Instead many claims will not be reviewed, the number of back payments is likely to be less than a twentieth of the original estimate and the cost a tiny fraction of what was expected.

The cases in question were known as RF, which related to carrying out activities safely, and MH which related to the mobility component of PIP and overwhelming psychological distress.

In 2018, when the DWP announced a review of all PIP claims as a result of MH, Sarah Newton, Minister for Disabled People, Health and Work told the Commons:

“We will be going through all cases in receipt of PIP and all decisions made since the judgment in MH to identify anyone who may be entitled to more as a result of the judgment . . . This will be a complex exercise and of considerable scale, as we will be reconsidering approximately 1.6 million claims.

However, the department now says that it has changed the procedure so that it will only review cases it thinks most likely to benefit.

Other claimants will just get a letter asking them if they want to have a review.

Hundreds of thousands of claimants will be left to decide whether they believe that complex changes to eligibility criteria affected them or not.

If they think they have been affected it will then be up to them to ask the DWP to look at their award again.

Given the fear that many people have of the DWP taking away their benefits, it is likely that many people will have absolutely no desire to have their award reviewed, even if they are assured that they will not have it cut as a result.

In 2018, the DWP said that it believed up to 220,000 people might be entitled to a higher award and that the process could cost up to £3.7bn by 2023.

So far, with over 800,000 reviews carried out, fewer than 6,000 awards have been made at a cost of just £28 million – less than 1% of the original cost estimate.

Whilst some of the 220,000 would be people who had yet to make a claim in 2018, future claimants are unlikely to have been such a high proportion of the total by 2023.

In the absence of any explanation for the huge differences in the outcome of the review so far, it would be hard not to suspect that something underhand has taken place.

The DWP has investigated 69 suicides of benefits claimants since 2014, but is likely to have missed many more, the National Audit Office (NAO) has revealed.

This is information that the DWP tried hard to cover up.

It even refused a freedom of information request by the chair of the Commons Work and Pensions Committee, on the grounds that it would cost more than £600 to answer.

The NAO found that the DWP had carried out 69 Internal Process Reviews (IPRs) related to claimant suicides since 2014.

21 of the IPRs were completed between April and November 2019, compared with only 13 in 2018 and two in 2017.

This suggests that the DWP has only just begun to take the matter seriously as a result of increased media scrutiny.

In addition, the DWP had failed until recently to set up any formal system for coroners with concerns to contact them.

This means that many of the reviews have only happened because of pressure from relatives or the media.

The NAO believes that the DWP have overlooked many cases, arguing: “It is highly unlikely that the 69 cases the Department has investigated represents the number of cases it could have investigated in the past six years.”

The urgent need for an independent review of claimants deaths is now undeniable.

Whether it will ever happen whilst the DWP holds claimants’ lives so cheaply is another matter.

Figures released by the DWP show that Atos yet again failed to meet its target for acceptable PIP assessment reports in 2019.

The figures show that 4% of all reports that were audited were deemed unacceptable.
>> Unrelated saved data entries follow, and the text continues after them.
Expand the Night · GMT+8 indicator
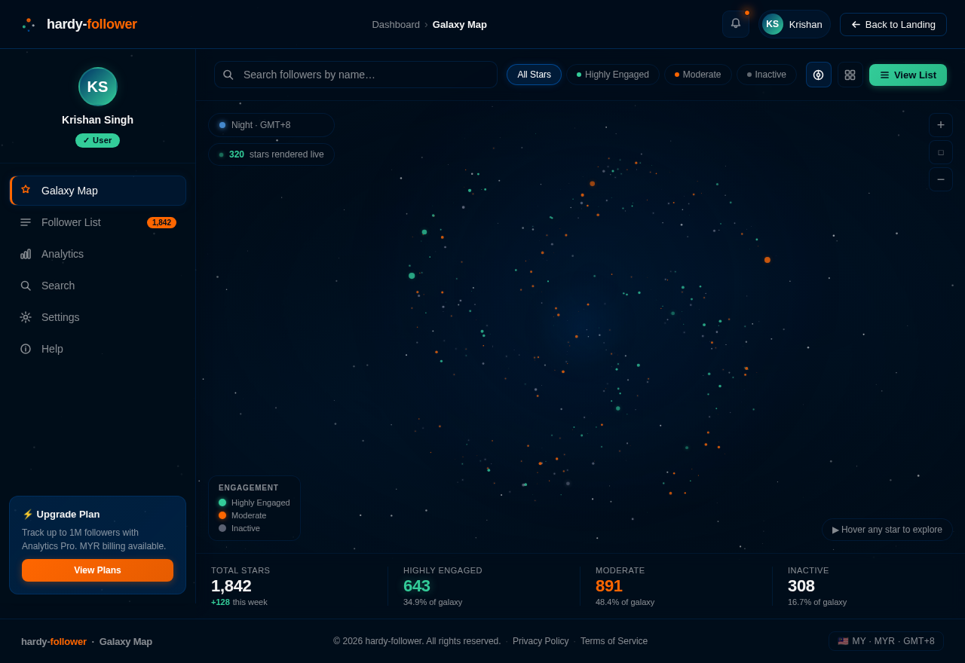 271,125
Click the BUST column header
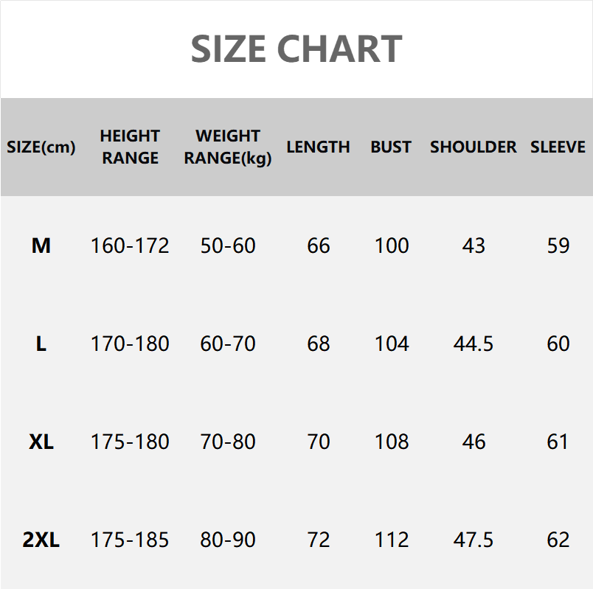This screenshot has width=593, height=589. [391, 147]
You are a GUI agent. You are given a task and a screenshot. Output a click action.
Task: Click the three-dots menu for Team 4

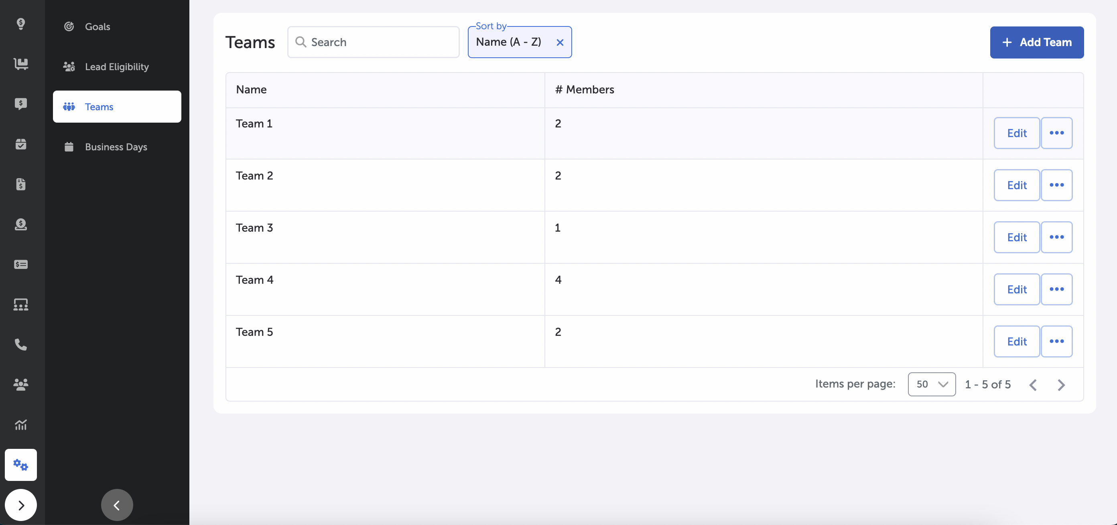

The target for Atos is for less than 3% of all reports to be unacceptable.

A further 16% were acceptable only with amendments.

Another 16% were acceptable, but the health professional needed feedback to improve the quality of their reports.
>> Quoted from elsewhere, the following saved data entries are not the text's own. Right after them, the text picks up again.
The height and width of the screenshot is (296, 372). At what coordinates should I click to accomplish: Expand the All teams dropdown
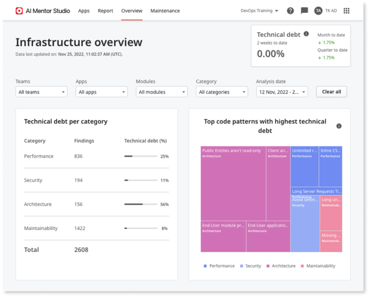tap(41, 92)
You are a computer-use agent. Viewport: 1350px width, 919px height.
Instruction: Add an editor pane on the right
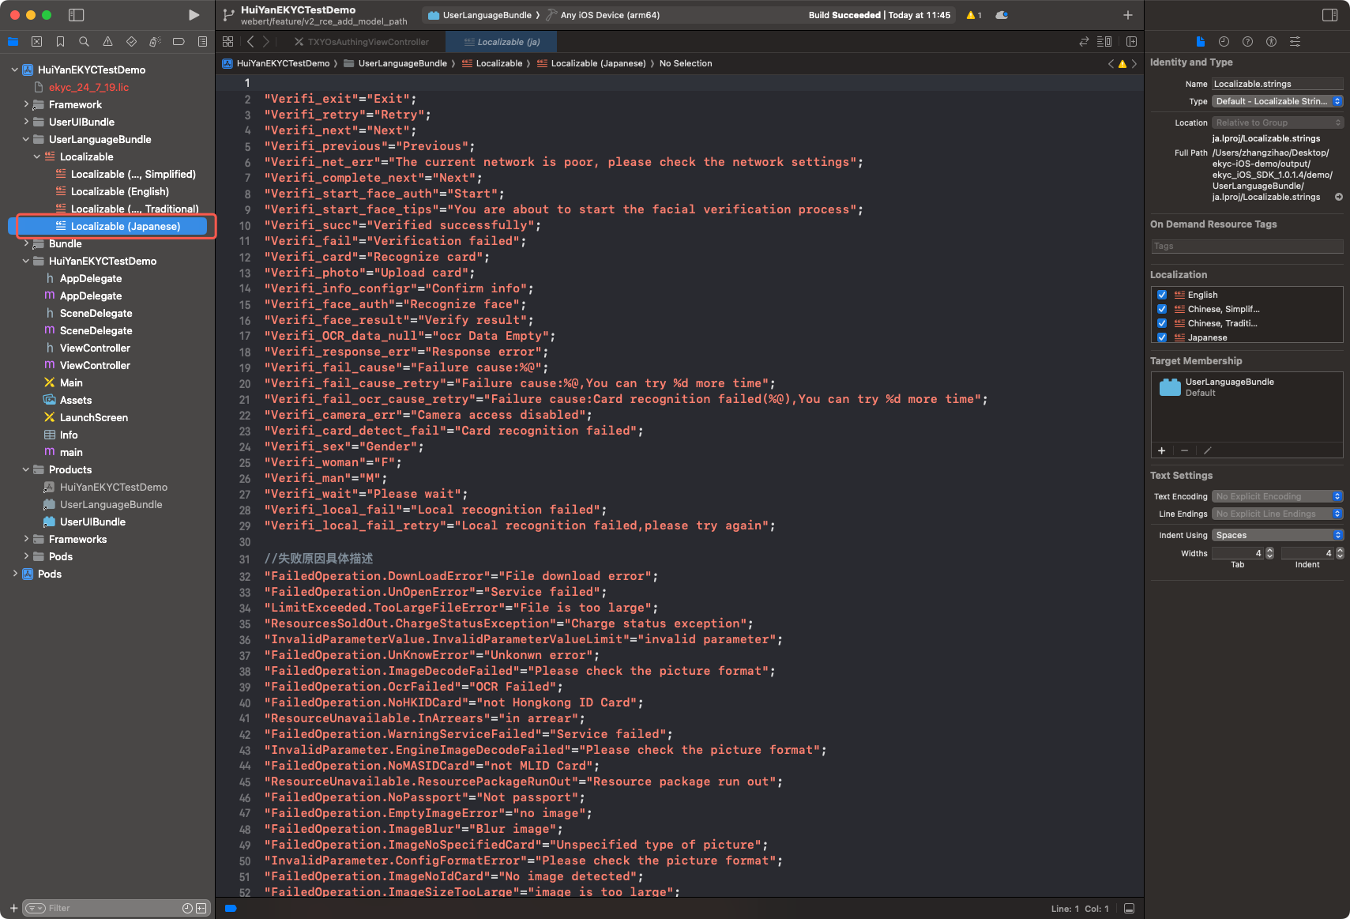pos(1131,42)
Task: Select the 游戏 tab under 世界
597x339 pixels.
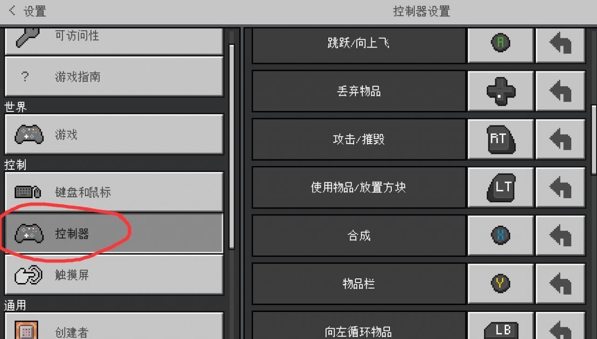Action: (x=114, y=134)
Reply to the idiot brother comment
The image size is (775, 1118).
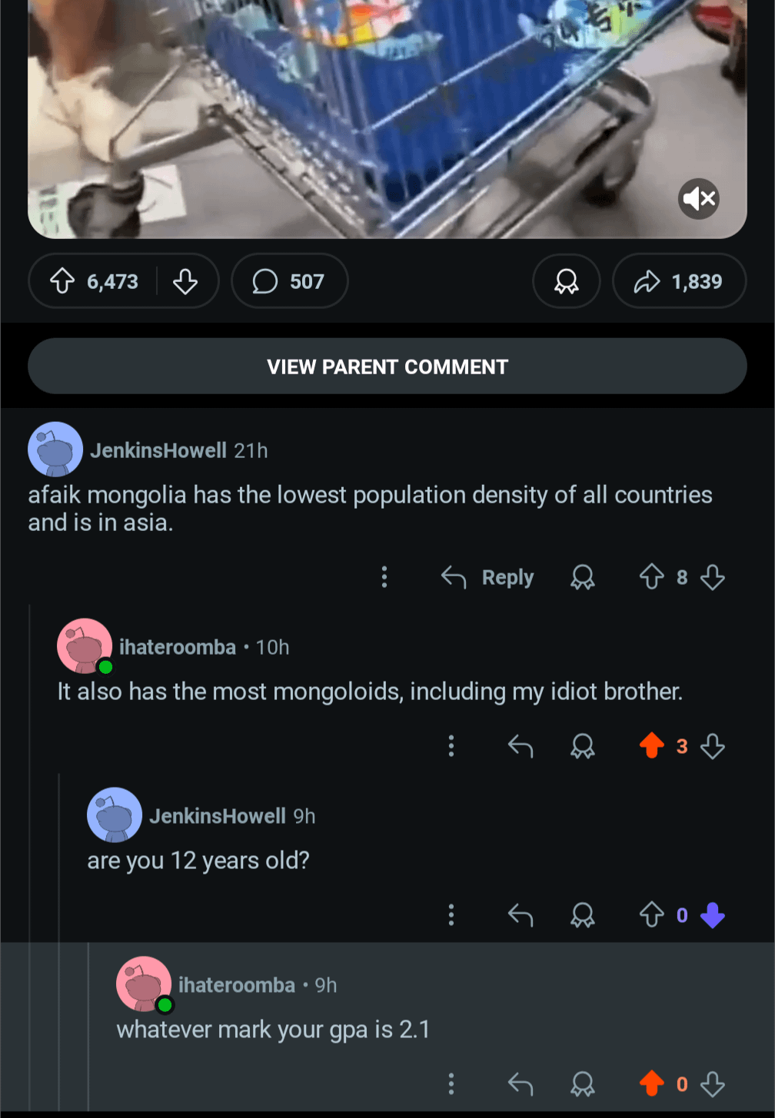[521, 746]
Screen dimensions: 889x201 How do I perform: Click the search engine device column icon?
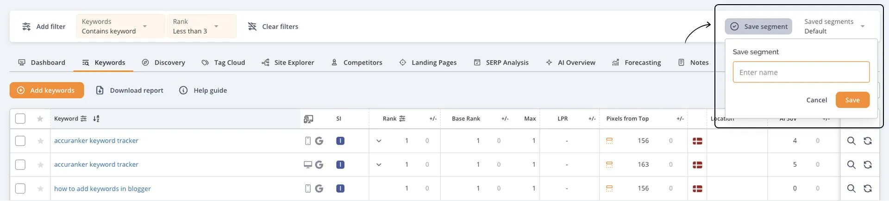308,119
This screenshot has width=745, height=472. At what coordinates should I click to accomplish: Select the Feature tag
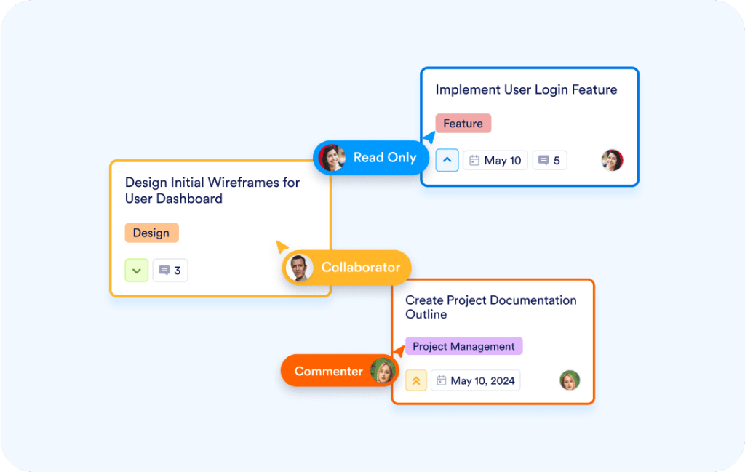463,123
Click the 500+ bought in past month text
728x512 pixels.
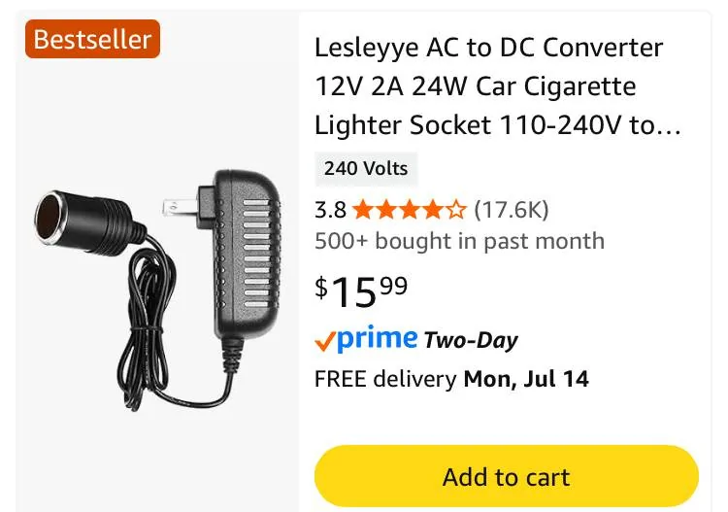tap(459, 241)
This means that just 64% of all PIP reports by Atos were deemed acceptable without any qualification.

And, as the Work and Pensions Committee has pointed out, the DWP’s idea of acceptable still leaves a lot to be desired:

“The Department’s quality standards for PIP and ESA set a low bar for what are considered acceptable reports. The definition of “acceptable” leaves ample room for reports to be riddled with obvious errors and omissions.”

So, even the figure of 64% acceptable is likely to be a long way from what most people would regard as the truth.

UC continues to produce nothing but fear and uncertainty for claimants.

The latest news is that just 13 people have been moved onto UC in the first 6 months of a pilot of the ‘managed migration’ of claimants of legacy benefits such as ESA.

The pilot is intended to cover 10,000 households and provide lessons to ensure things go smoothly when managed migration is extended to millions more from November.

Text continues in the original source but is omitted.